現在、ハンセン病の新規診断患者の家族・近隣住民などに対する予防内服で、英語ではLeprosy Post Exposure Prophylaxis (LPEP)と呼ばれます。多剤併用療法(MDT)に含まれているリファンピシンを単体で内服します。過去に行われた試験的データから、この予防内服により、少なくとも2年間は、50-60%の範囲内で発症を予防することが出来るとされています。
今回、スイスの製薬会社ノバルティス傘下のノバルティス財団とオランダハンセン病財団(NLR)が、インドネシア政府と協力して、同国内の特定地域で試験的に実施することになりました。

 

②ハンセン病ワクチン
動物実験は終わり、今年末には毒性試験をへて2015年に臨床試験に臨む段階に達したそうです。
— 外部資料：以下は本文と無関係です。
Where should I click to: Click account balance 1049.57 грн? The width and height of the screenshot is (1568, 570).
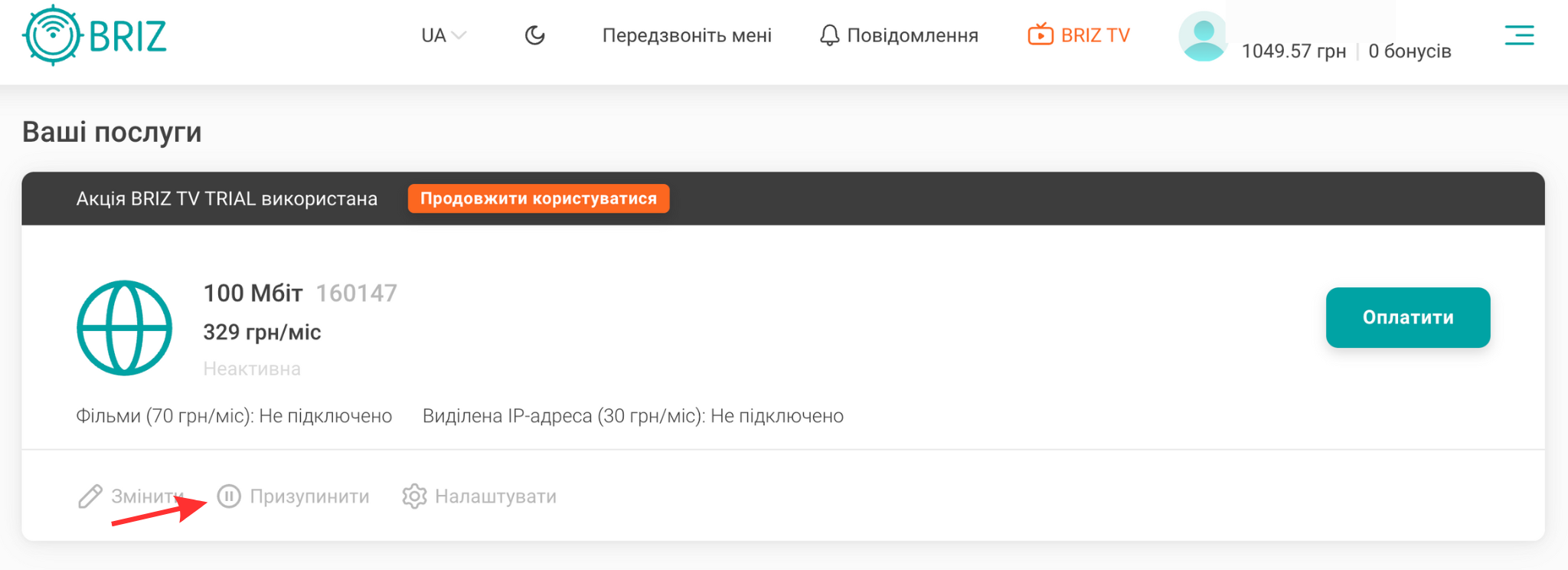pyautogui.click(x=1293, y=51)
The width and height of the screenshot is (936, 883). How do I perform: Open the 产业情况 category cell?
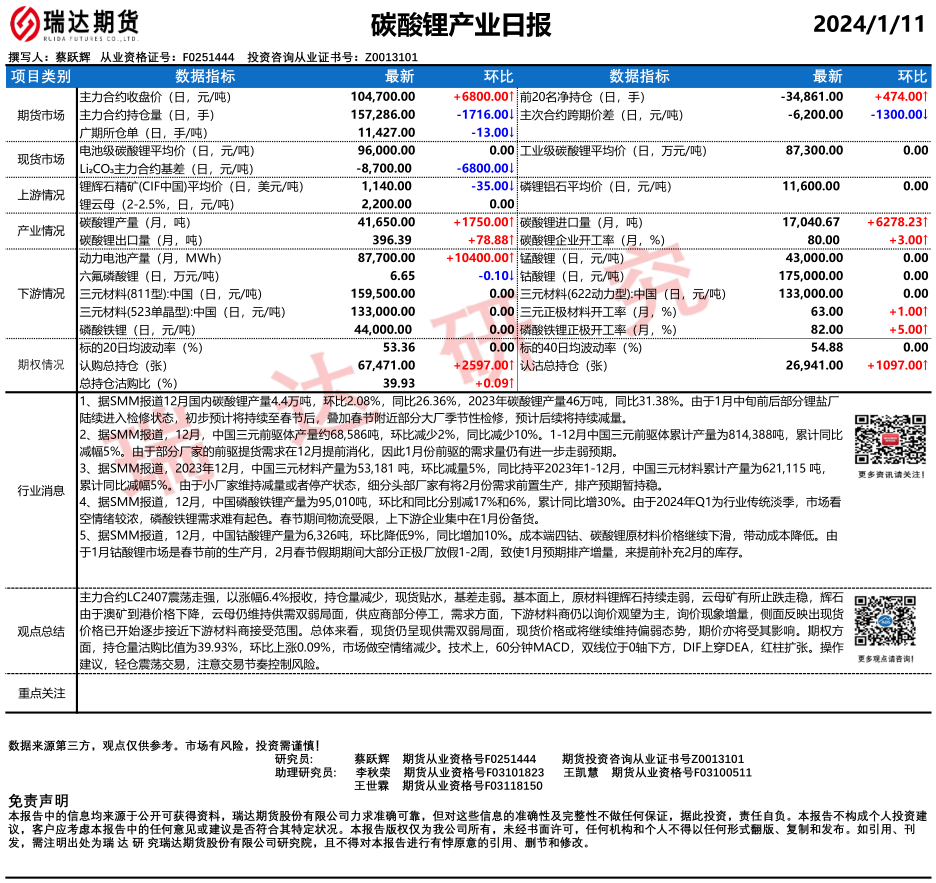click(41, 231)
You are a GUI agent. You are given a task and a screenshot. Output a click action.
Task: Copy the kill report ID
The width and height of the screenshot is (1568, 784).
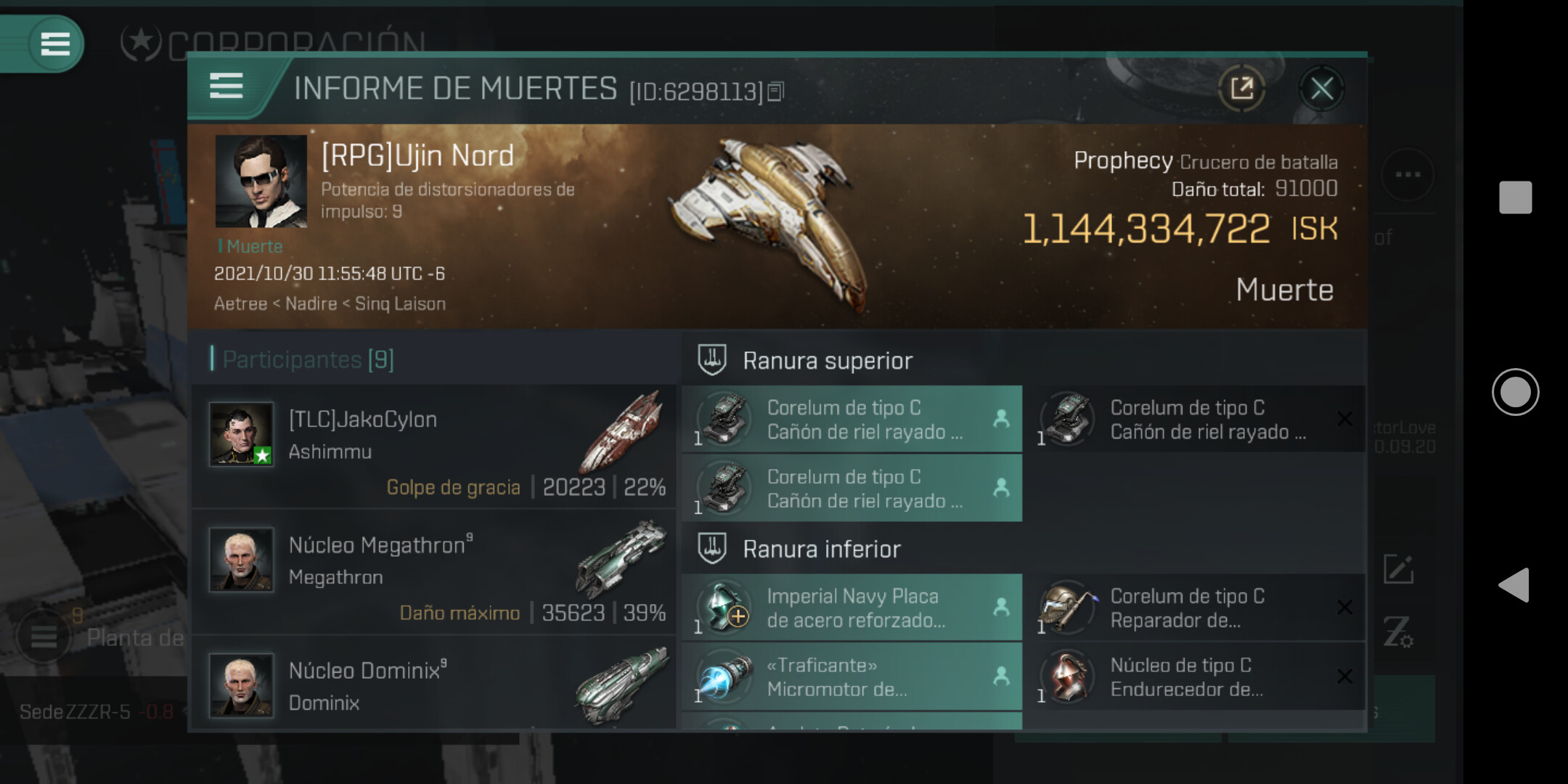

シアトルにある感染症研究所(IDRI Infectious Disease Research Institute)がアメリカハンセン病財団(ALM)の資金提供を受けて12年にわたり続けてきた研究がやっと治験段階に達するところまで来たそうです。かつてワクチンのない感染症であったハンセン病は、早期診断と化学療法を「制圧」の有効な手段として一定の成功を収めて来ましたが、さらなる「制圧」の進展は立ちあぐねています。ワクチンはその突破口となるかもしれません。
年間の新規患者24万人のおそらく数倍に達するLPEP対象者―家族や近隣の人々。
ワクチン投与の対象となるかもしれない新規患者の家族・近親の人々。
LPEPもワクチンも、世界がハンセン病「制圧」を実現するためには有効なツールであることは疑いありません。
同時に、栄養、衛生・住居、基本的な保健サービスが身近にある環境など、人が生きる上での基本的な環境の改善なくしては「制圧」の持続も困難です。新しい「制圧」のツールは、対象となる人々・コミュニティの十分な理解の上に立って進められることが必要で、実際に、世界保健機構(WHO)はこれらの取り組みを前向きに評価しながらも、実施には慎重な姿勢をとっています。
新しいツールのニュースを前にして、私どもも、とかく数字に語らせて結論としがちな姿勢を自戒しておきたいと思いました。